Robin Soderling: ‘It’s going to be Rafael Nadal or Novak Djokovic who will end up with most Grand Slams’

Novak Djokovic and Rafael Nadal shaking on it

Former French Open finalist Robin Soderling feels Roger Federer no longer “has the hunger in him” to win a major, adding that Rafael Nadal or Novak Djokovic will top the list for most Grand Slams when all is said and done.

Federer currently leads the way with 20 majors, with his last Slam coming at the 2018 Australian Open, but Nadal is only one behind with current world No 1 Djokovic another two adrift.
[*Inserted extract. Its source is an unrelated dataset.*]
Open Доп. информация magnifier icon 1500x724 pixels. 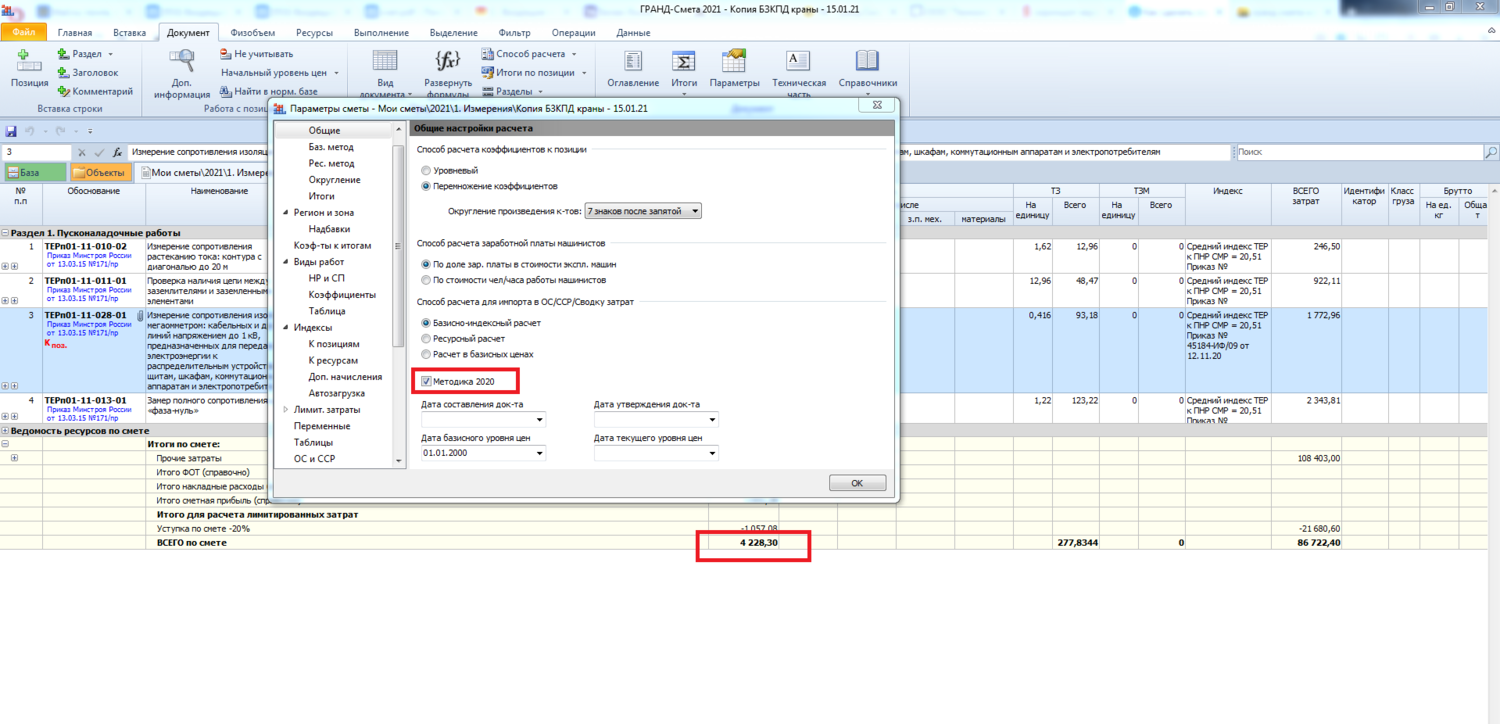[x=182, y=62]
There are potentially two more Slams this year, the US Open and French Open, with Nadal and Djokovic favourites to win the titles.

Robin Soderling believes tennis break ‘may even help prolong’ Roger Federer and Rafael Nadal’s careers

Soderling, who lost the 2009 Roland Garros final against Federer and then finished runner-up to Nadal the following year, doesn’t think Federer will hold onto the Grand Slam record.

“It is more likely that Rafa will win a Grand Slam this year or next year than Roger,” he told Sky Sports’ Raz Mirza.

“He can still do it but I don’t believe he has the hunger in him now, but we will see. When they’re all retired it’s going to be Nadal or Djokovic who will end up with the most Grand Slams.”

Soderling was the first man to beat Nadal at the French Open when he stunned the then four-time Roland Garros champion in the fourth round.

Nadal has since added another eight Coupe des Mousquetaires to his tally.

“I’ve played against all the top guys many times and the thing about Rafa is that it doesn’t matter if he’s down a set and 5-0, he will still fight until the end,” Soderling said.

“Against all the other top players you can see there might be a lack in concentration and of course it’s tough to play when you’re losing, but with Rafa it doesn’t matter if it’s the first point in the match or if it’s 5-0 in the fifth, he will fight for every point.

“His game is just perfect for clay. The ball bounces higher which helps his top-spin and gives him a bit more time on his forehand. He doesn’t have any problems stepping into the court, creating space for angles. When he gets that time then it’s really difficult to stop him.”